Task objective
Copy the lines below exactly, starting at the line that contains "Describe the element" and ending with the last line, and leave the pictures out of your copy.

Lines from a data source:

----

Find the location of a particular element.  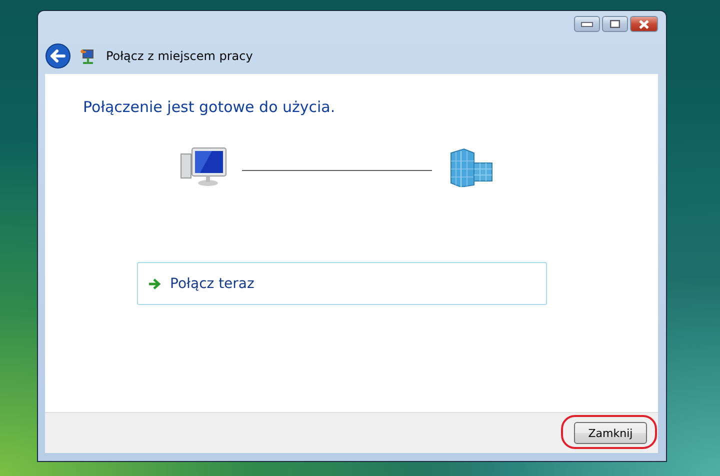

window-title: Połącz z miejscem pracy is located at coordinates (180, 56).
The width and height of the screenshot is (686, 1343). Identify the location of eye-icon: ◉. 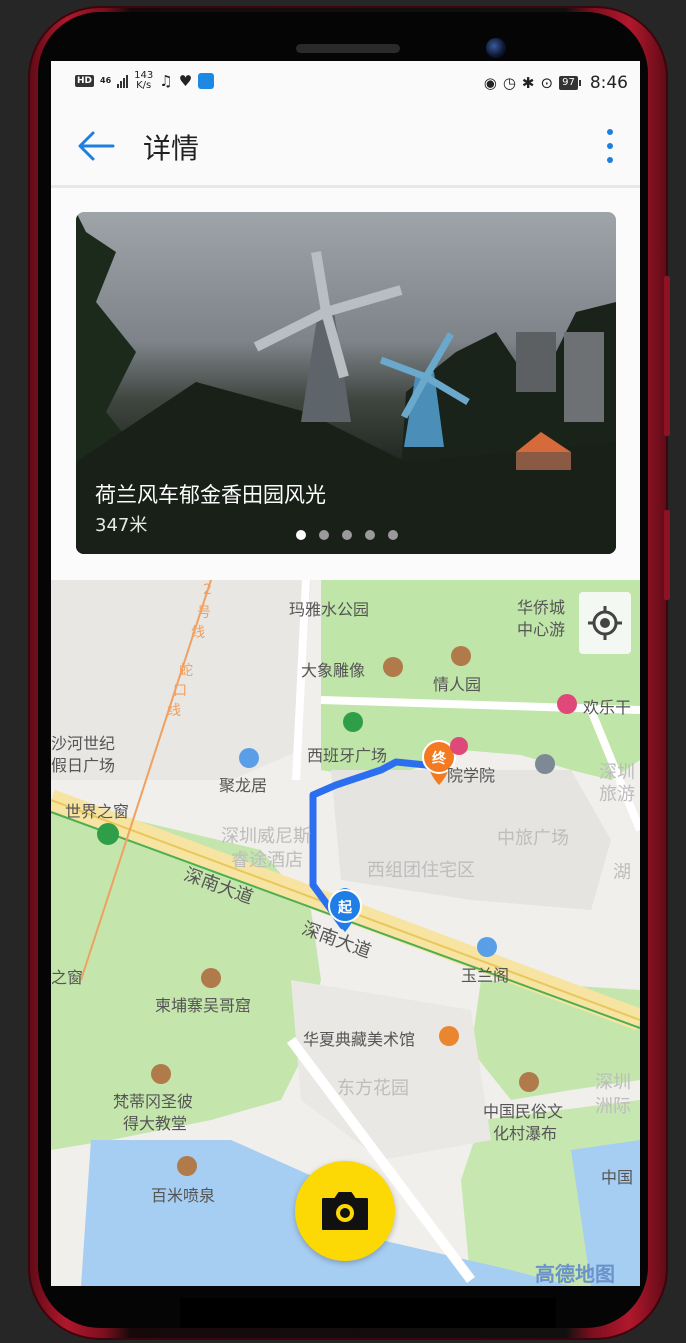
(490, 83).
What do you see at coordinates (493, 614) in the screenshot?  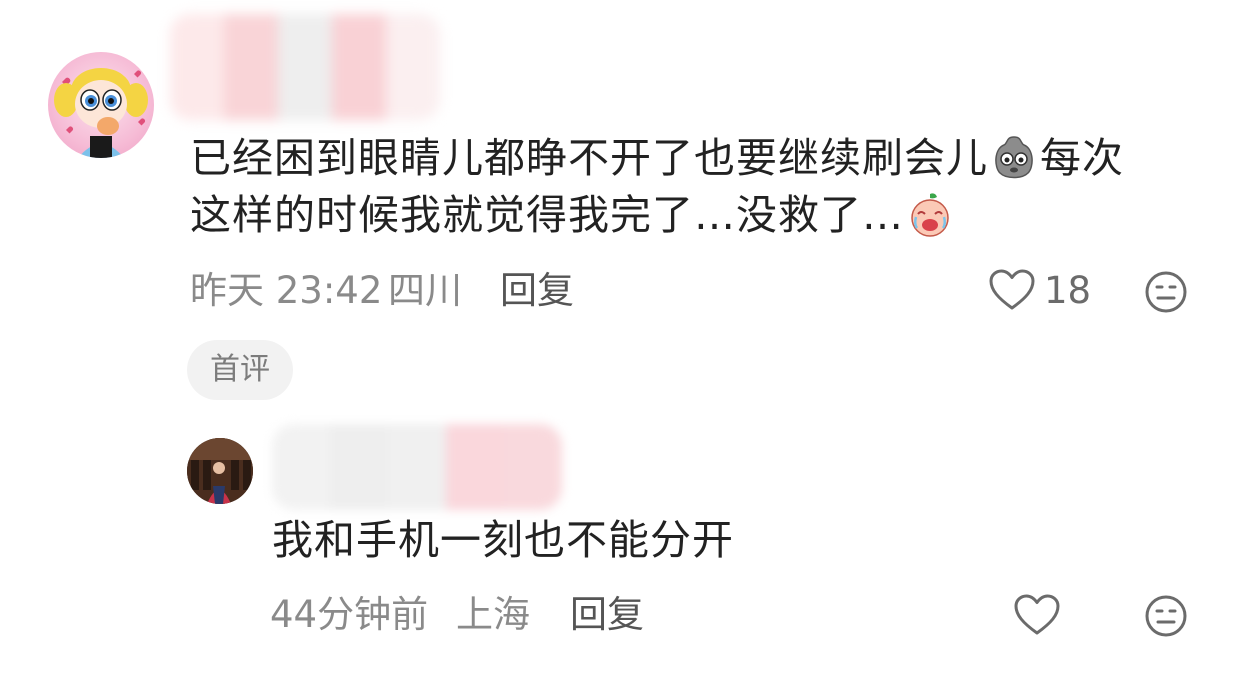 I see `reply-location: 上海` at bounding box center [493, 614].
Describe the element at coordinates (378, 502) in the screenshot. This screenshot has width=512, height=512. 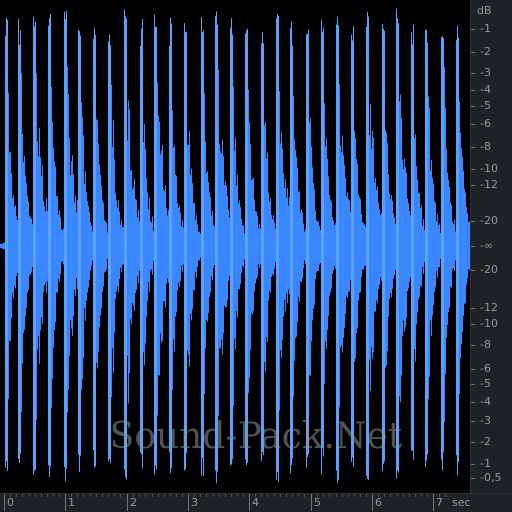
I see `time-label: 6` at that location.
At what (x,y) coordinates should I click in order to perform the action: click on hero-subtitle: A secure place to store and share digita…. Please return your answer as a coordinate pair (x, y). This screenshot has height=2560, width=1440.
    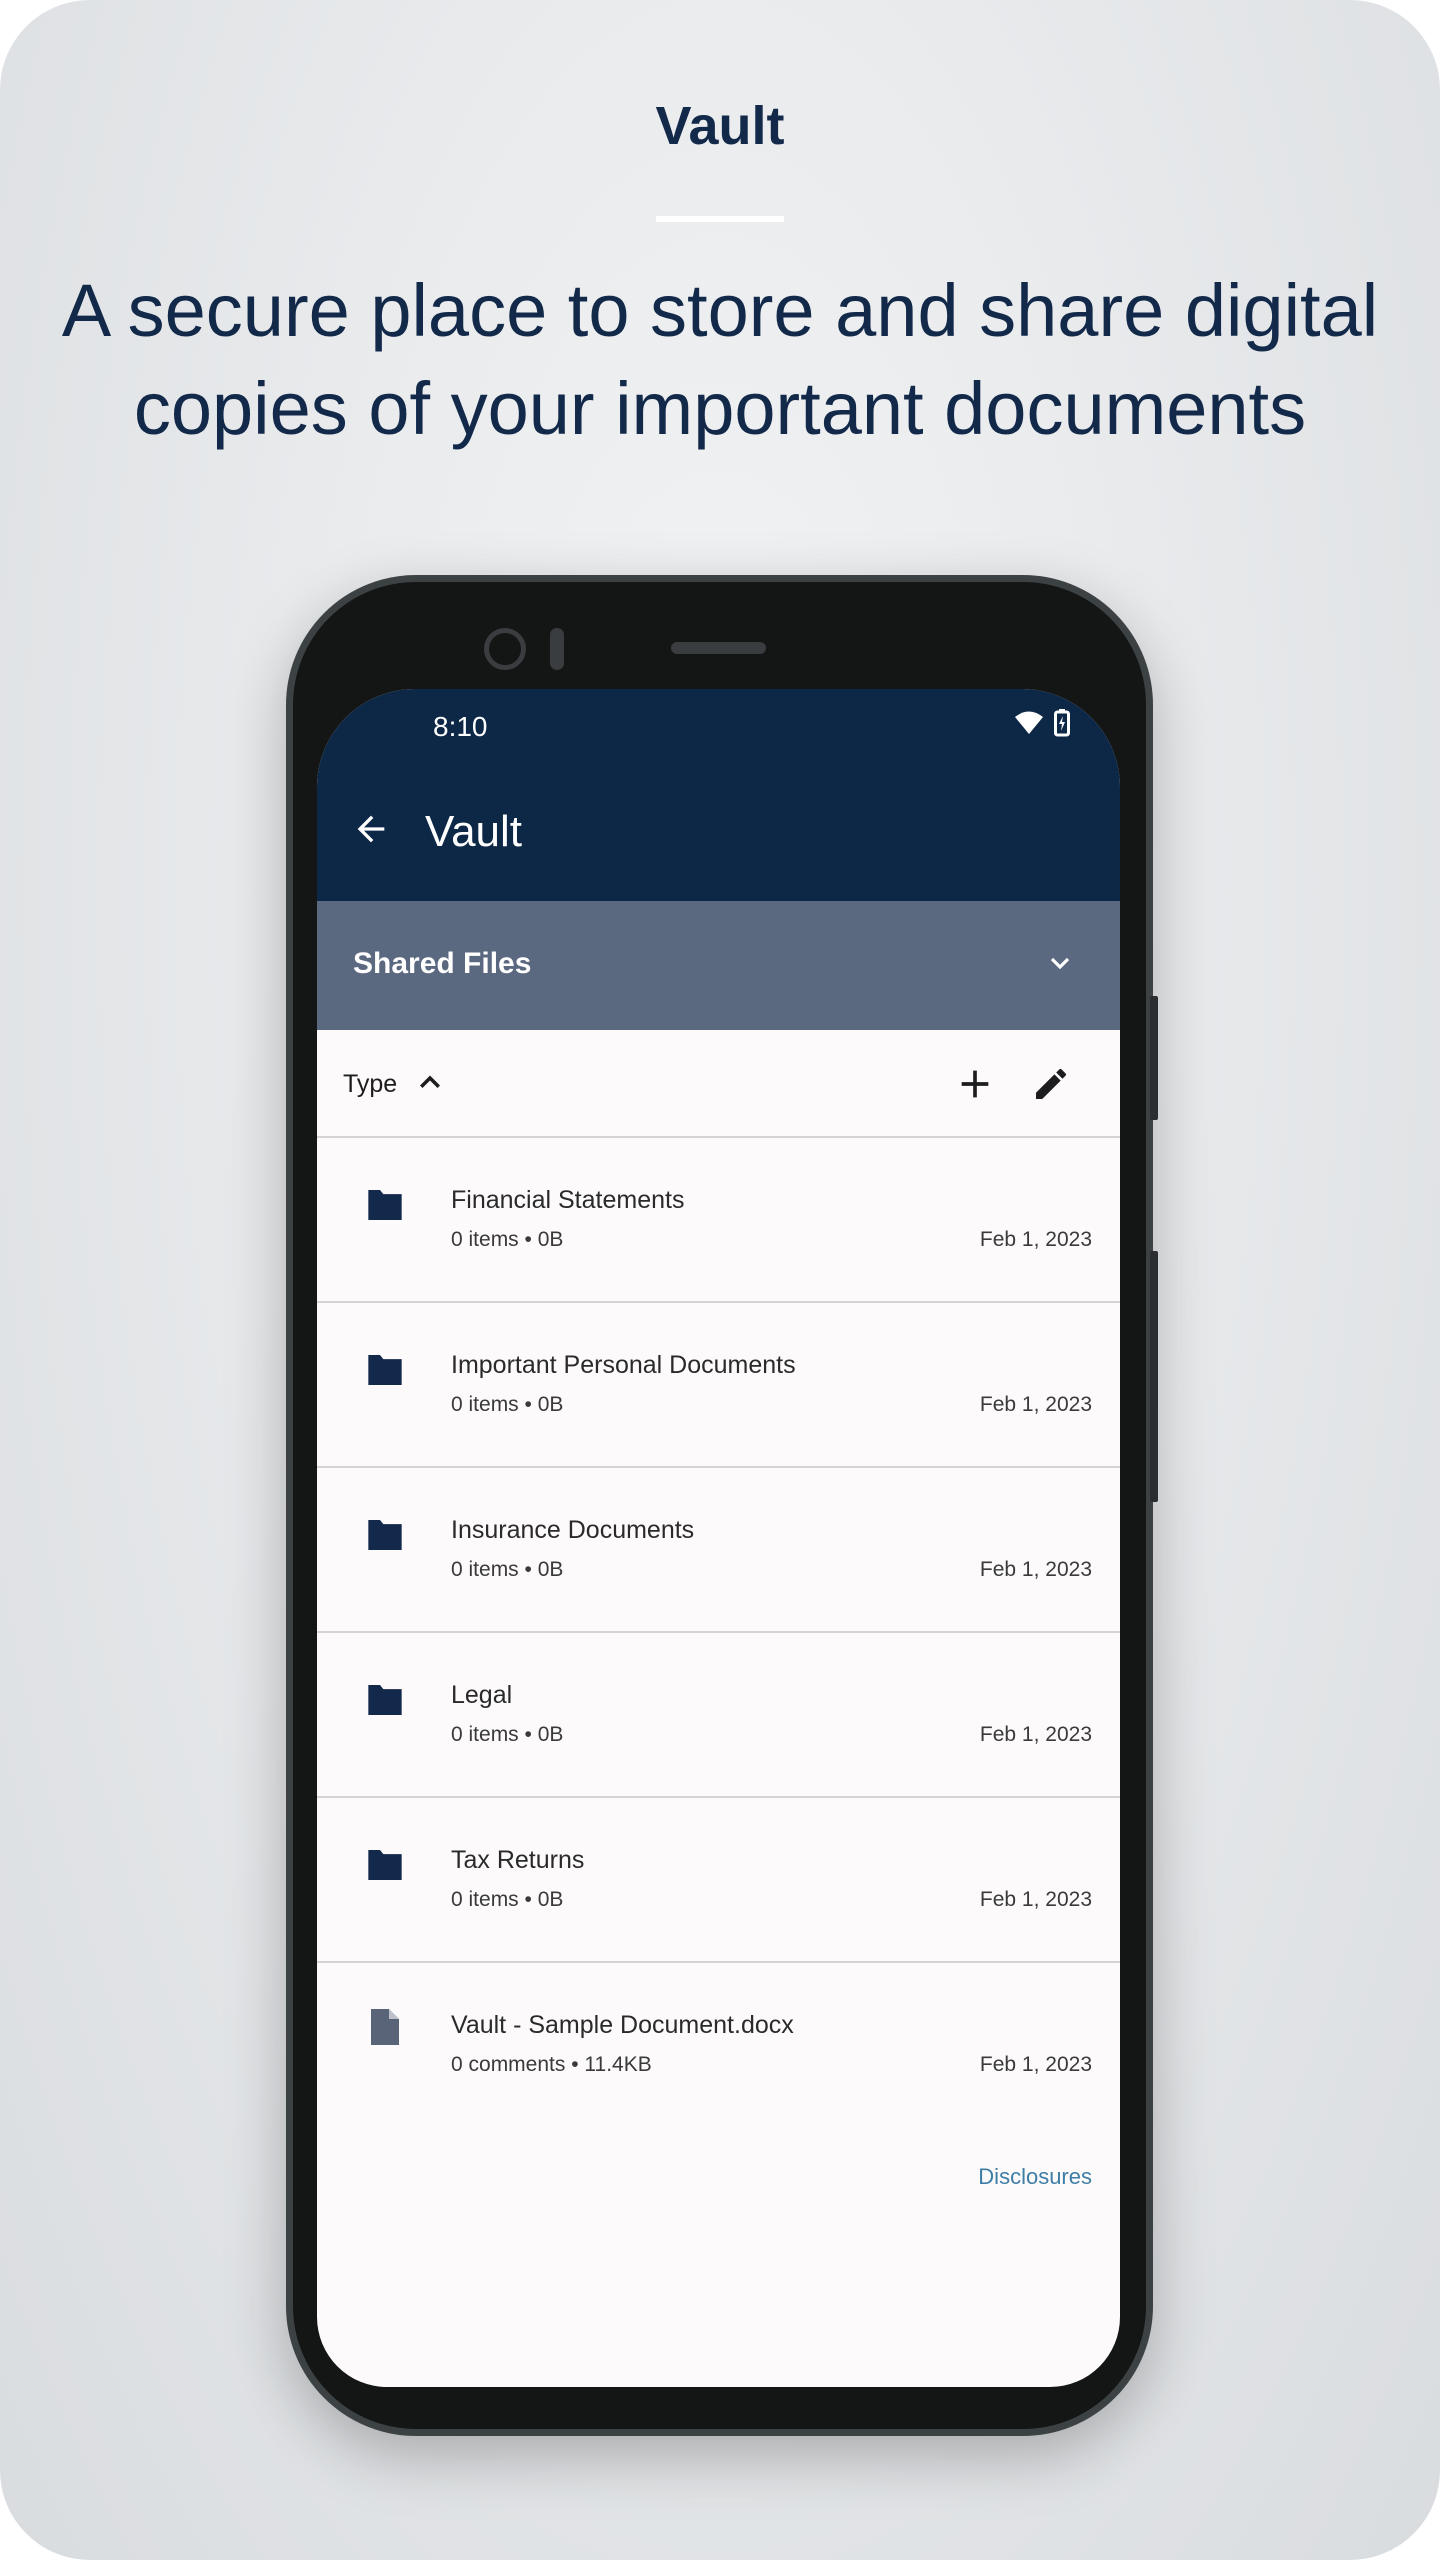
    Looking at the image, I should click on (720, 360).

----

The answer
Describe the element at coordinates (378, 502) in the screenshot. This screenshot has width=512, height=512. 
I see `time-label: 6` at that location.
At what (x,y) coordinates should I click in order to perform the action: click on hero-subtitle: A secure place to store and share digita…. Please return your answer as a coordinate pair (x, y). This screenshot has height=2560, width=1440.
    Looking at the image, I should click on (720, 360).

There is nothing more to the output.